O's feelings are harder to grasp. She is franctic about loosing Rene, if she does not love him, at least she needs him, very much. Only at the very last part of the story are her feelings for him gone, all to Sir S. She wants him so much to love her, but I do not think he does, or even can. But at this point O is unable to break free, or take serious decisions.

Sir Stephen does not, as I read it, love anyone. His younger half-brother, Rene, worships him and would take up as his lover/sub in a heart beat, but Sir S only likes women. So O is the link, they love each other, in a manner of speaking, through her. Sir S has inhuman self-restraint, and does not allow himself feelings. To him she is a valured accomodation, until he gets tired of her.

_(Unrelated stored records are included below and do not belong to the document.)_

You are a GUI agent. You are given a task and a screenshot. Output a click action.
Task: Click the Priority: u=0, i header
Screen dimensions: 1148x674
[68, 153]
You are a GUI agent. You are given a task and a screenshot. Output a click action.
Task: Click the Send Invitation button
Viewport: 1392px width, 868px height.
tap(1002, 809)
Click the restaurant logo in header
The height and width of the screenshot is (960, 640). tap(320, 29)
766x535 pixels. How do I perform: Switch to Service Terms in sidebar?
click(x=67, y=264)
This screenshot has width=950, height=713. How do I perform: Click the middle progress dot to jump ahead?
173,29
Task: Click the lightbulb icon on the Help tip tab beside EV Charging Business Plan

Is O's experience soul-destroying or soul-fulfilling? Is she living out her destiny, or is she being ruined? At the novel's conclusion, is she free, or is she experiencing the ultimate imprisonment?


I see it as soul-destroying. She has without a doubt strong sub feelings, but these are being exploited by the two men in her life. They make sure that she has little or no contact with other people - a sure sign of manipulation to control. When Sir S realizes that O is getting interested in Jacqueline he forces her to make love to her only to please him as he watches, no romantic interest or friendship is allowed, it must all be for him. He comes between them, and makes O betray Jacqueline to Roissy. When Jacqueline's little sister falls in love with O, she too is dragged into it.

There are two different endings, but they are in effect the same:
In one, Sir S leaves O, and she wants to kill herself, which he allows. Love? Ha!
In the other ending, the description of her is as one already dead:

"..But even though they did these things to O, used her thus, even taking her for an example, for a sample, or for the object of a demonstration not once did anyone adress a word to her. Was she then a thing of stone or wax, or a creature of some other world, and was it that they thought it pointless to try to speak to her, or was it that they didn't dare?"

When I read this book first years back, it was simply mostly a hot fantasy, though it also upset me. Now, years later, I see why.

pandora2010
03-07-2011, 12:15 AM
What is March's book, please?

sweet_p
03-07-2011, 04:31 PM
I too would like to know and read this months book.

katydidnt1
03-08-2011, 04:16 PM
I'm in for March/April if there is going to be a new book.